USDCAD is heading marginally north after the slip to the 1.2525 support level, however, the pullback off the descending trend line in the previous sessions signals a strong negative momentum in the broader outlook.
From the technical view, the MACD oscillator is suggesting a flattening movement as it stands slightly below its zero and trigger lines, however, the RSI is pointing up in the negative territory. The Ichimoku lines are showing a neutral-to-bearish bias in the short-term.
Further losses could take the bears towards the immediate trough created in April 2018 at 1.2525 before tumbling to the three-year low of 1.2467. If selling interest intensifies, traders could have eye for the 1.2250 barrier, being the low from January 2018.
In the positive scenario, any advances above the falling trend line could hit the 1.2750 hurdle and the lower surface of the Ichimoku cloud.
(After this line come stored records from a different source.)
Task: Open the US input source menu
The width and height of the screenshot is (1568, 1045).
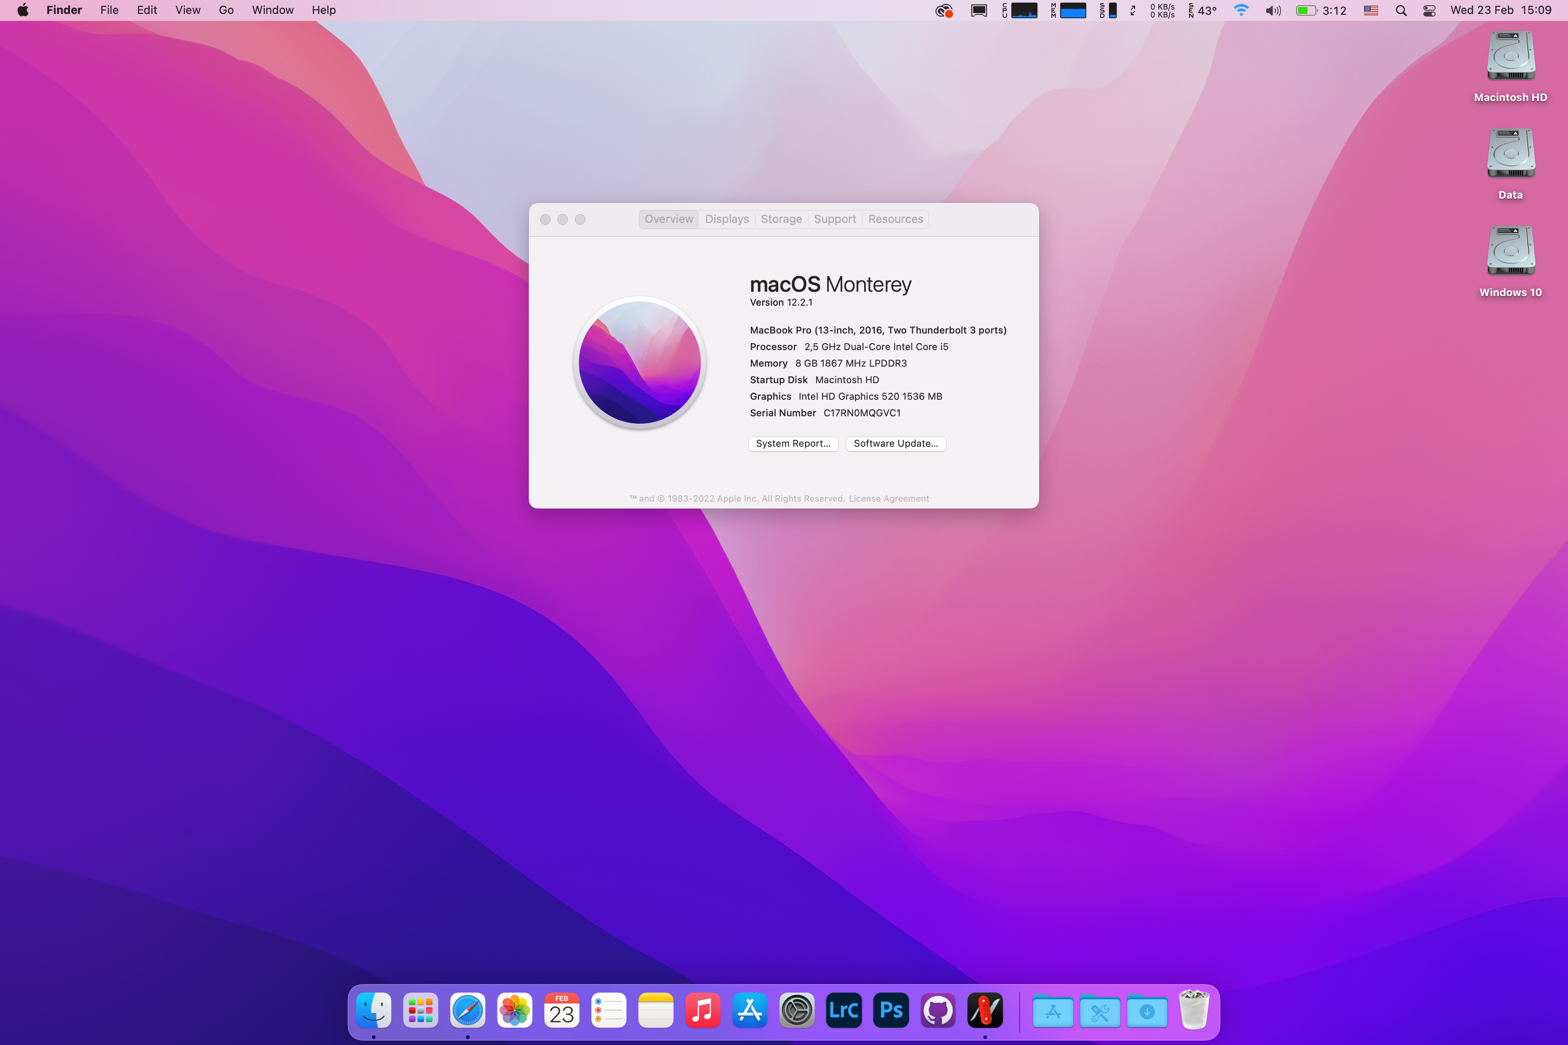Action: 1371,11
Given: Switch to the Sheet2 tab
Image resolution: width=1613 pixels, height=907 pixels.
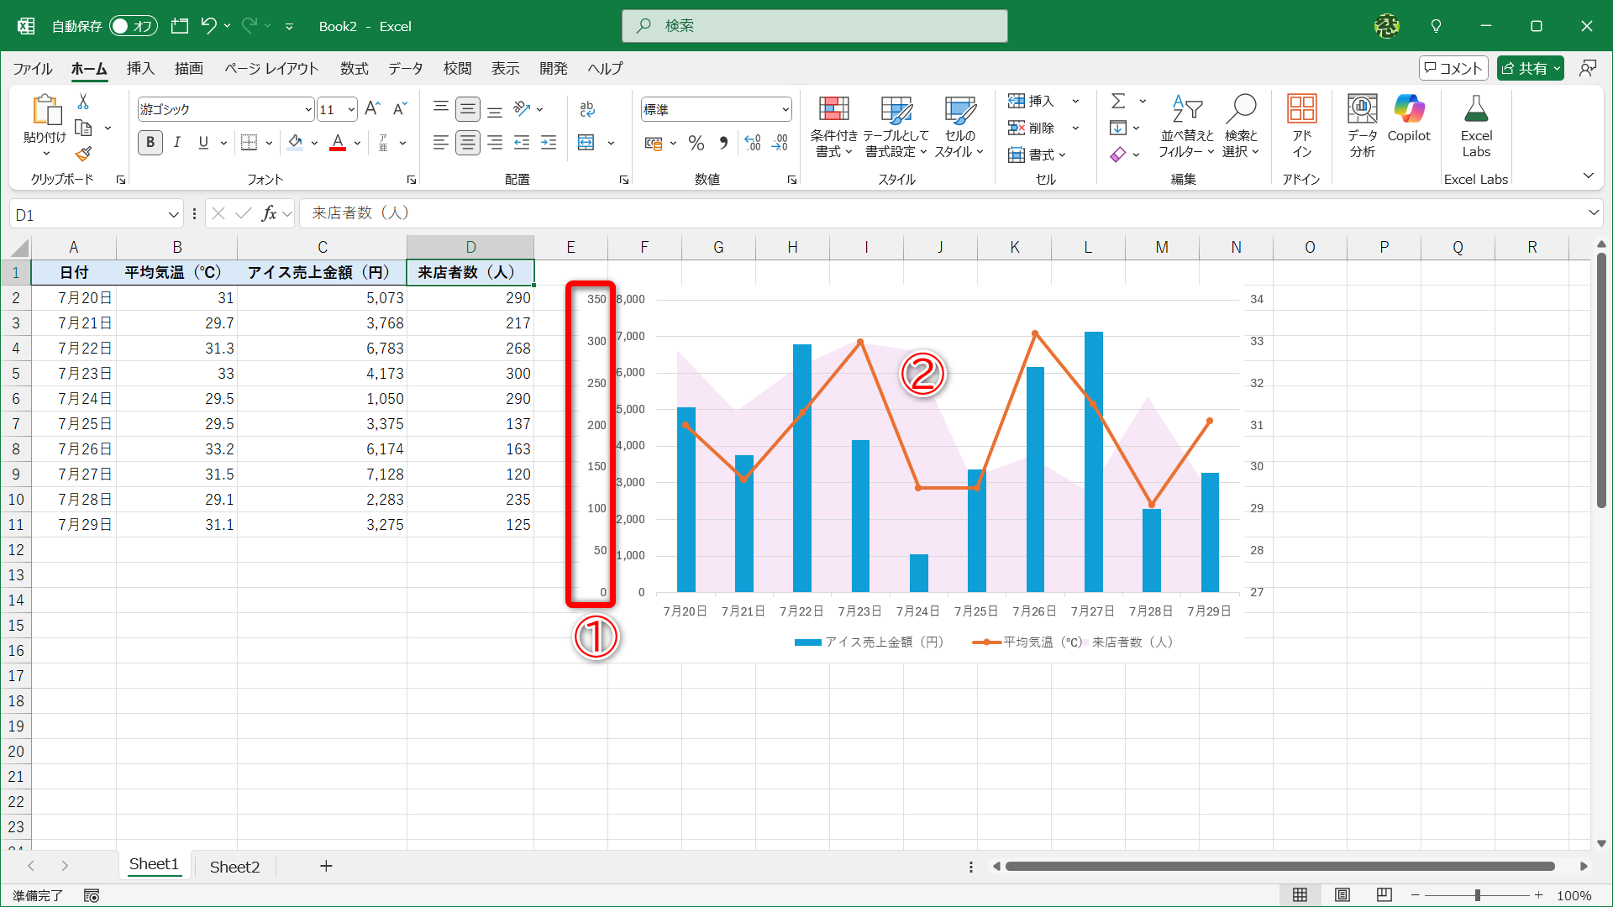Looking at the screenshot, I should 234,867.
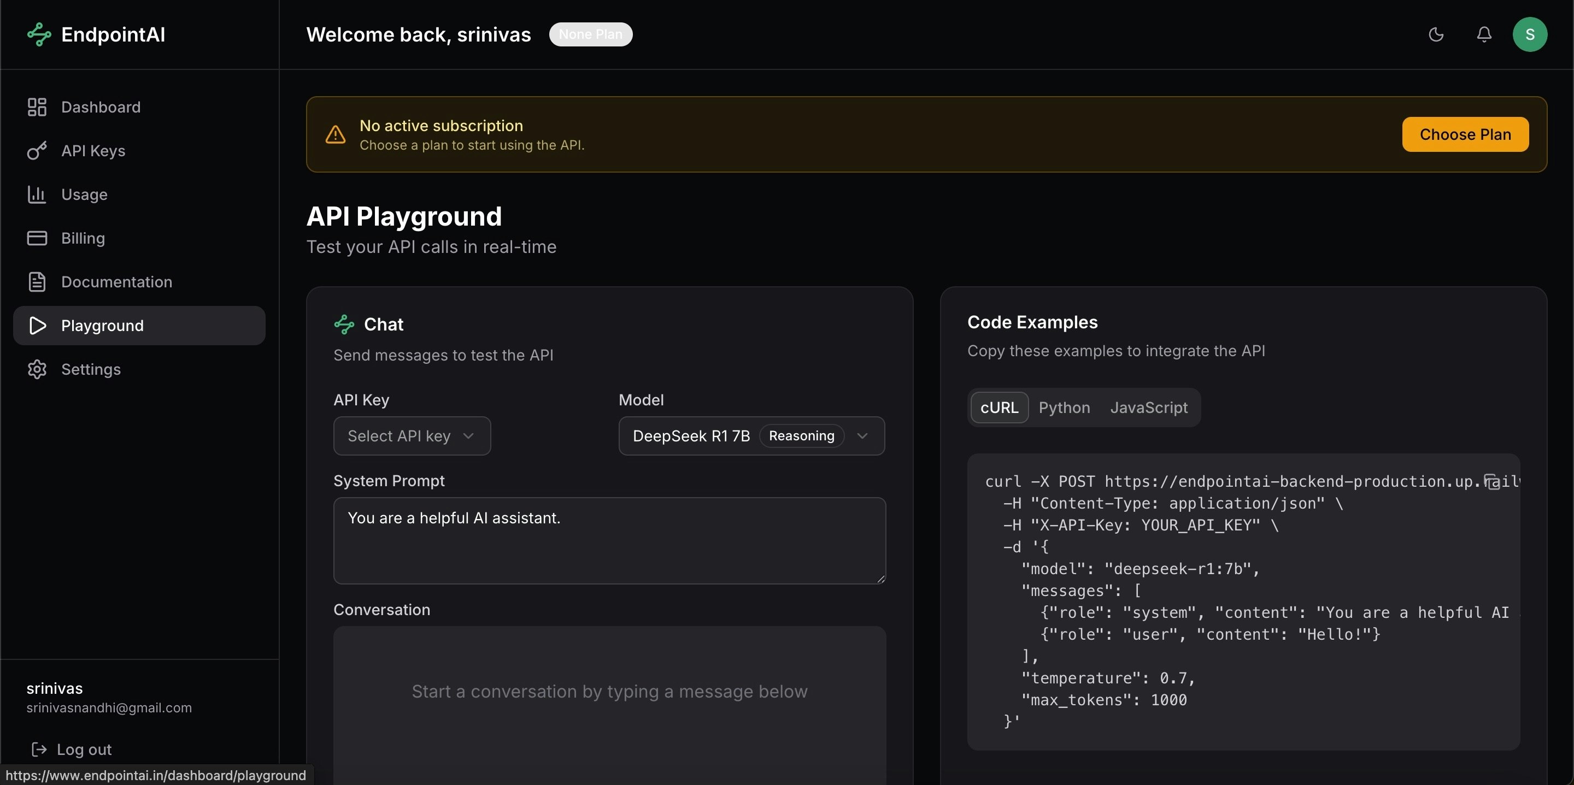Copy the cURL code example
The image size is (1574, 785).
point(1493,481)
Above that, the levels between 1.2880-1.2950 could halt bullish movements, before testing the 23.6% Fibonacci retracement level of the down leg from 1.4668 to 1.2467 at 1.2990. More gains could lead the price until the powerful 200-day SMA currently at 1.3090.
In conclusion, USDCAD has been in a bearish tendency over the last year, and only a significant climb above the 200-day SMA may switch this outlook to neutral.